Injuries to athletes are never funny – but sometimes they sure can be peculiar.
From a top-ranked tennis player being felled by a pedicure gone wrong to a baseball Hall of Famer wrenching his ribs while removing his cowboy boots, there’s no shortage to the number of strange ways that the world’s top competitors can sideline themselves.
Of course, whenever they do, it brings them down a notch – making them more like us.
Earlier this month, NBA free agent Matt Bonner put a new millennium spin on freak injuries – because his was one that would have been impossible to suffer prior to 2014.
Never miss a local story.
The former San Antonio Spurs three-point specialist blamed his subpar long-range shooting during the 2014-15 season on “really bad tennis elbow” that he says he developed from using the iPhone 6.

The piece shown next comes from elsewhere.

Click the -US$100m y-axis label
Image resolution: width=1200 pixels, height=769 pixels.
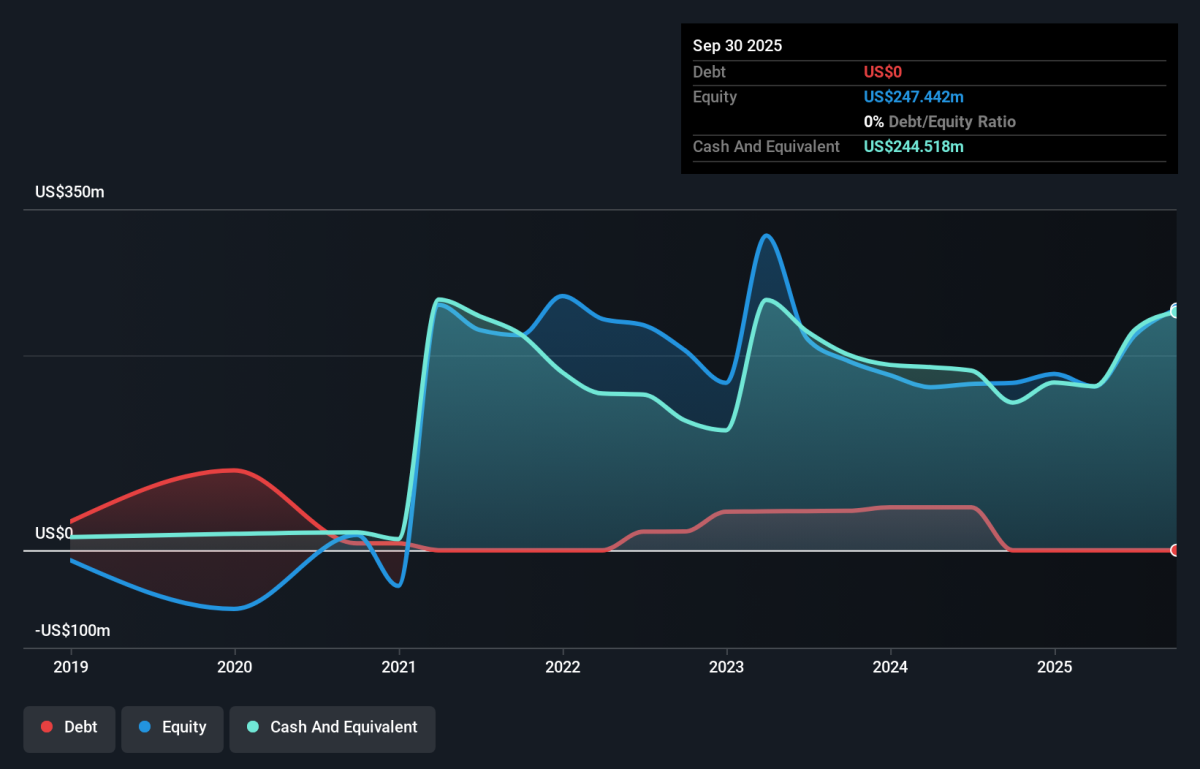pyautogui.click(x=72, y=631)
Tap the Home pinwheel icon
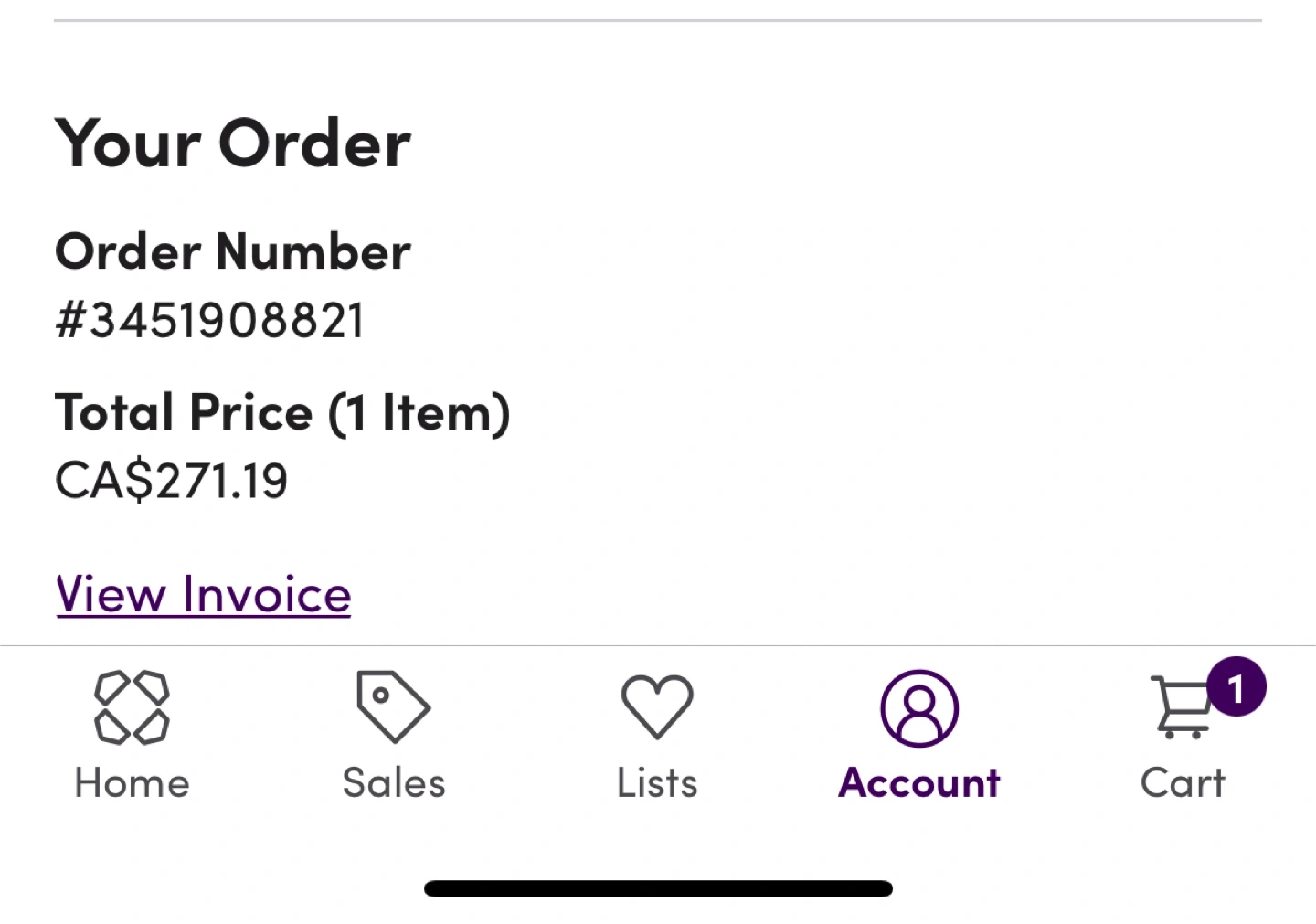The height and width of the screenshot is (924, 1316). [x=132, y=706]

In an interview with the Concord Monitor, Bonner said, “Everybody is going to find this hilarious but … when the new iPhone came out it was way bigger than the last one, and I think because I got that new phone it was a strain to use it. You have to stretch further to hit the buttons, and I honestly think that’s how I ended up developing it.”

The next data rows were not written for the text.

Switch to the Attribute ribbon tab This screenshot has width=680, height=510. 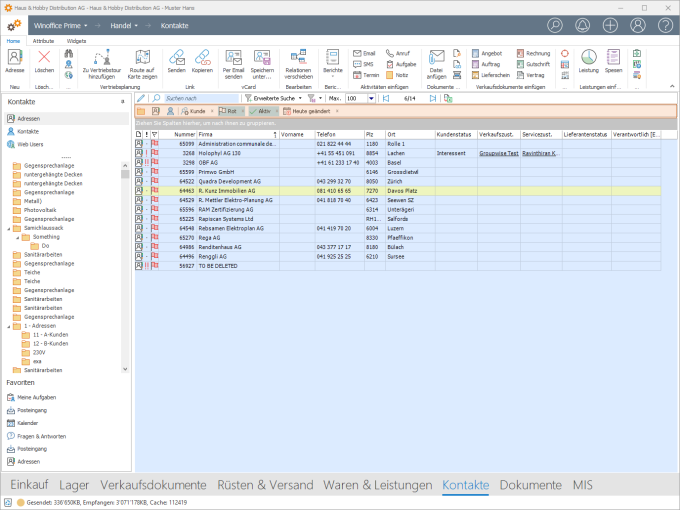[x=43, y=41]
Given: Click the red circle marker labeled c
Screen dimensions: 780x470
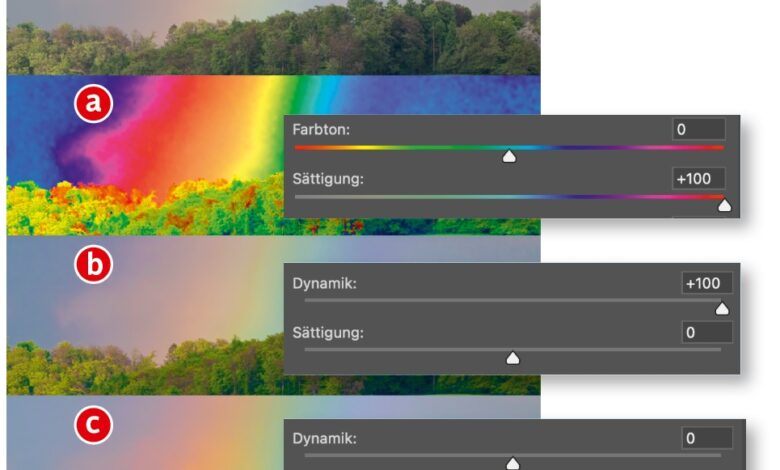Looking at the screenshot, I should [93, 425].
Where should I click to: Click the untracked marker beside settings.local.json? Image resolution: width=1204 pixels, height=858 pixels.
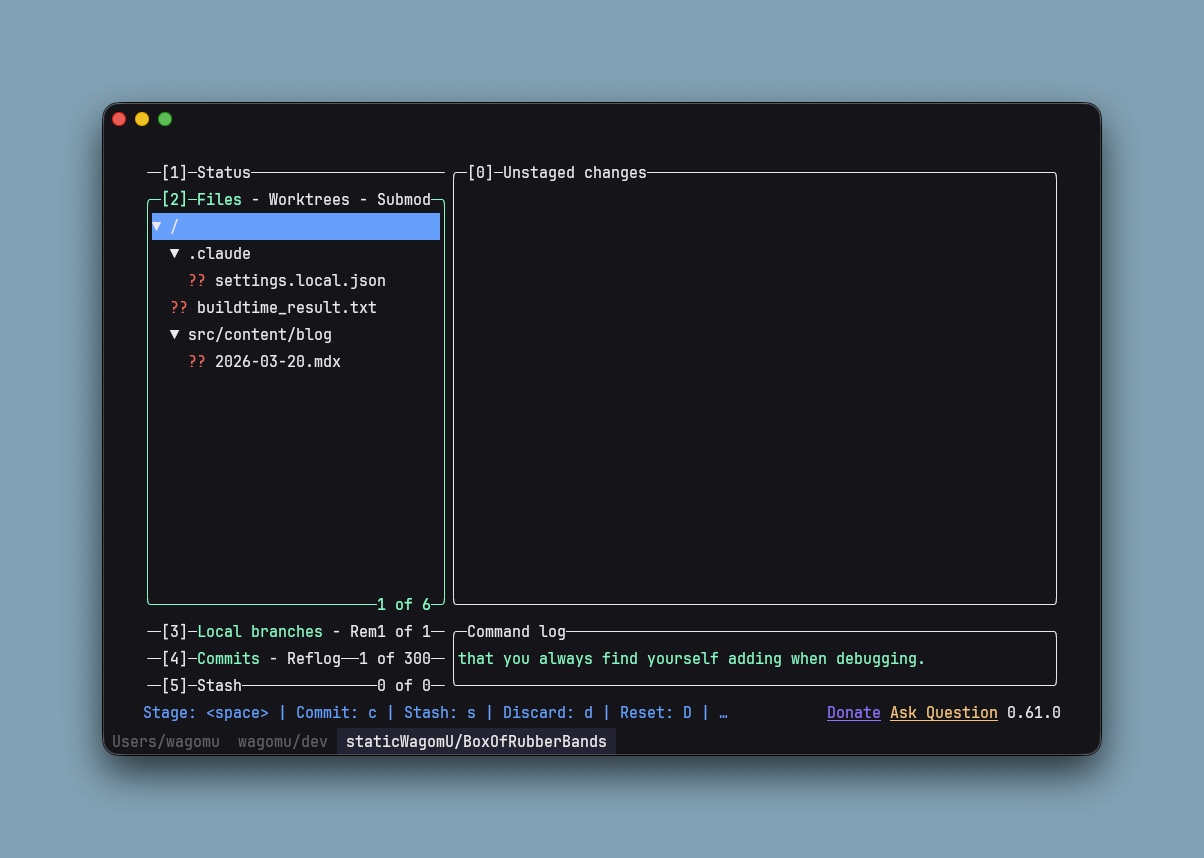197,281
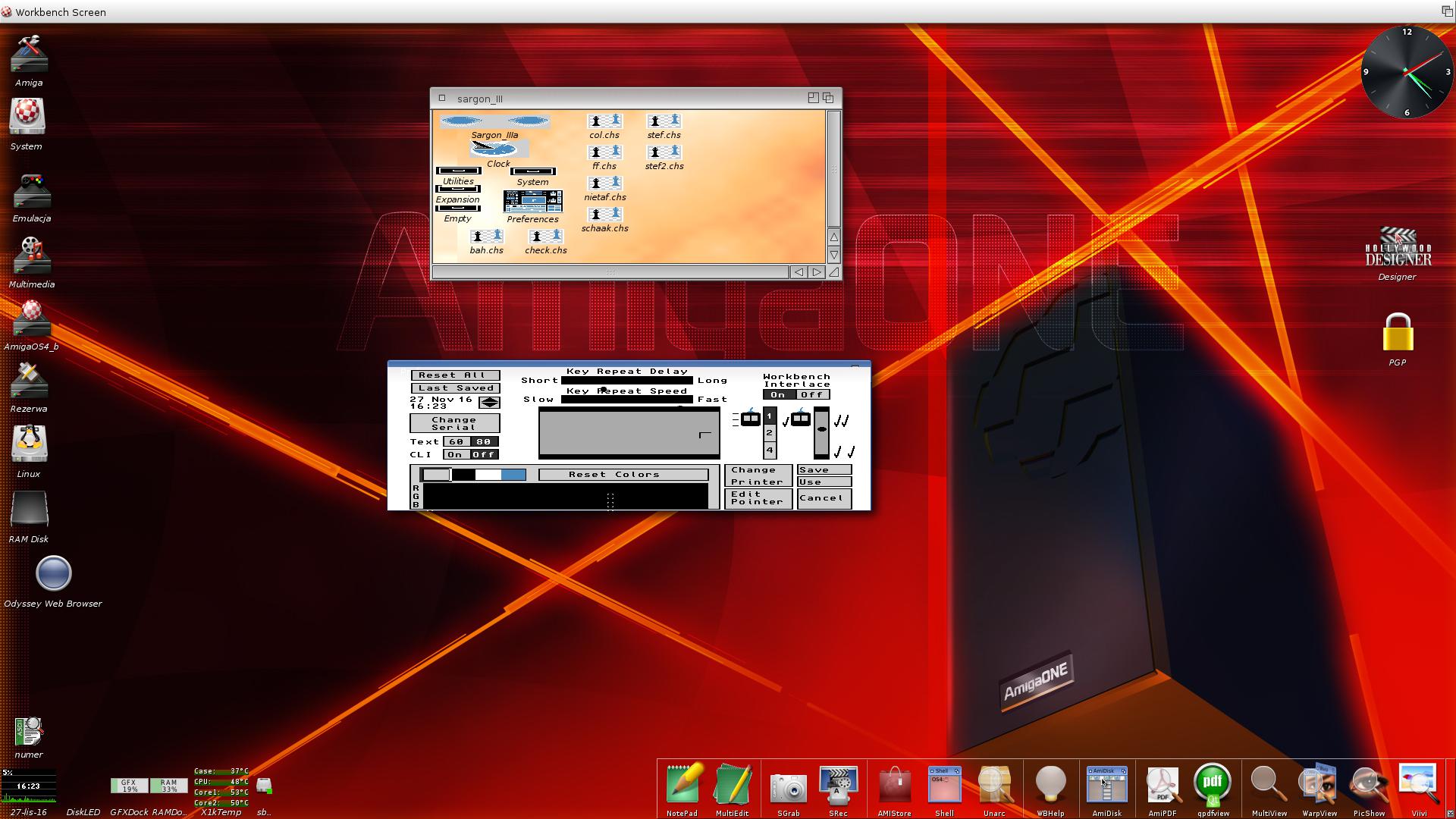Click the sargon_III window scroll down arrow
Viewport: 1456px width, 819px height.
coord(833,255)
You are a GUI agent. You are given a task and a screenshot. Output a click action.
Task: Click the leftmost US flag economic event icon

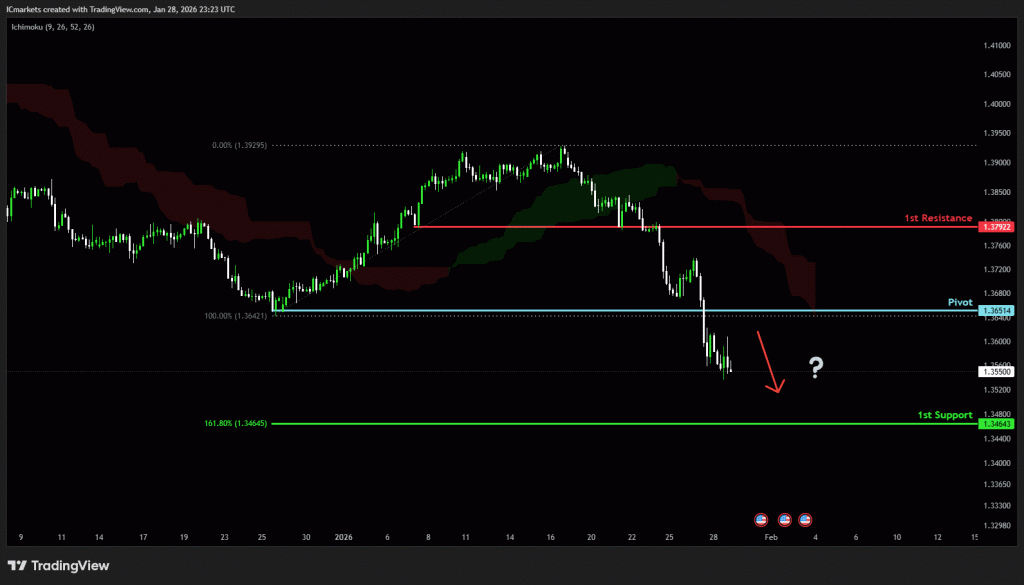point(760,520)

Bonner also noted that a Spurs strength and conditioning coach agreed with his theory because the coach told Bonner that he too had suffered similar pain from using his iPhone 6.

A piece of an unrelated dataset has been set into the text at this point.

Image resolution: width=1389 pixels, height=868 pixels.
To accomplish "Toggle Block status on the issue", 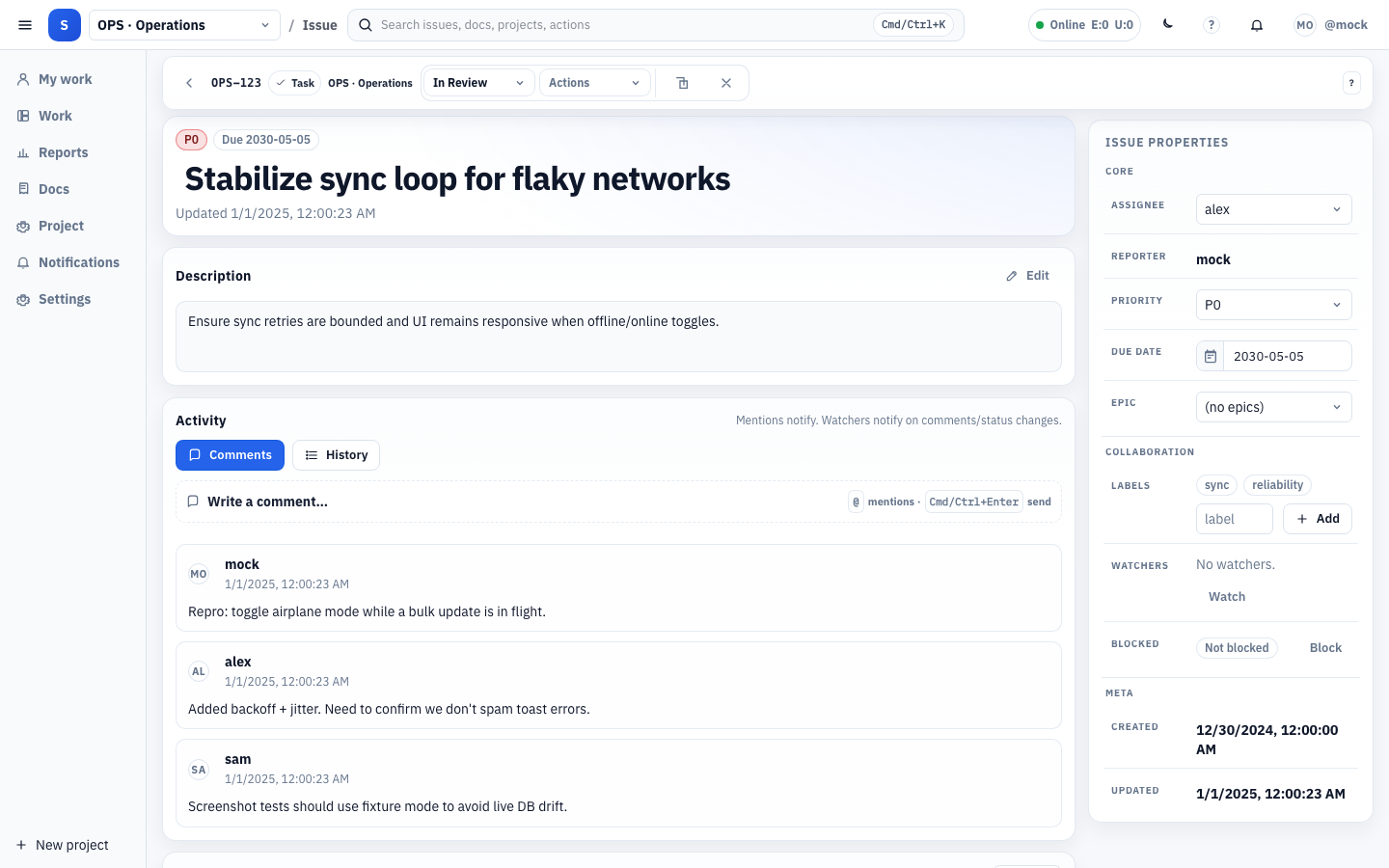I will (x=1325, y=648).
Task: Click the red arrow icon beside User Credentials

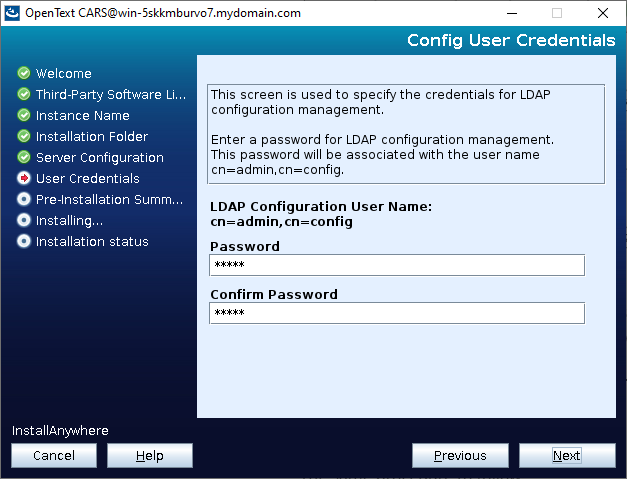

The device’s extra length – the iPhone 6 is 4.7 inches and the iPhone 6 Plus is 5.5 inches – means that users have to cover up to 37.5 percent more surface space than they did with the 4-inch iPhone 5.
For one-handed users, this can mean trying to extend the thumb to the point that the wrist and surrounding connective tissue are put in compromised positions. Do this numerous times daily and/or for extended periods of time, and one is almost certain to develop painful hand and/or arm conditions.
Boynton Beach, Florida, chiropractor Dr. David Rudnick explains that smartphone strain “causes multiple biomechanical alterations and compensation patterns to occur. During prolonged overuse, certain muscles turn off and other muscles become overactivated.”
Over time, Rudnick says, this could lead to the development of scar tissue, which puts further pressure on soft tissue and nerves.
And those are just some of the potential health hazards inherent in (over)using your smartphone.
Every day, Rudnick treats patients for “tech neck” – which is both caused, and exacerbated, by the excess stress placed on the cervical spine when one looks down at his or her handheld device for extended periods.
In addition, researchers have found that nighttime usage of smartphones, tablets, laptops and e-readers is likely to interrupt sleep patterns.
That’s because of the blue light they emit – which inhibits the body’s natural production of the sleep hormone melatonin.
According to the National Academy of Sciences (pnas.org), “The use of these devices before bedtime prolongs the time it takes to fall asleep, delays the circadian clock, suppresses levels of the sleep-promoting hormone melatonin, reduces the amount and delays the timing of REM sleep, and reduces alertness the following morning.”
All good reasons to disconnect from digital life when the sun goes down.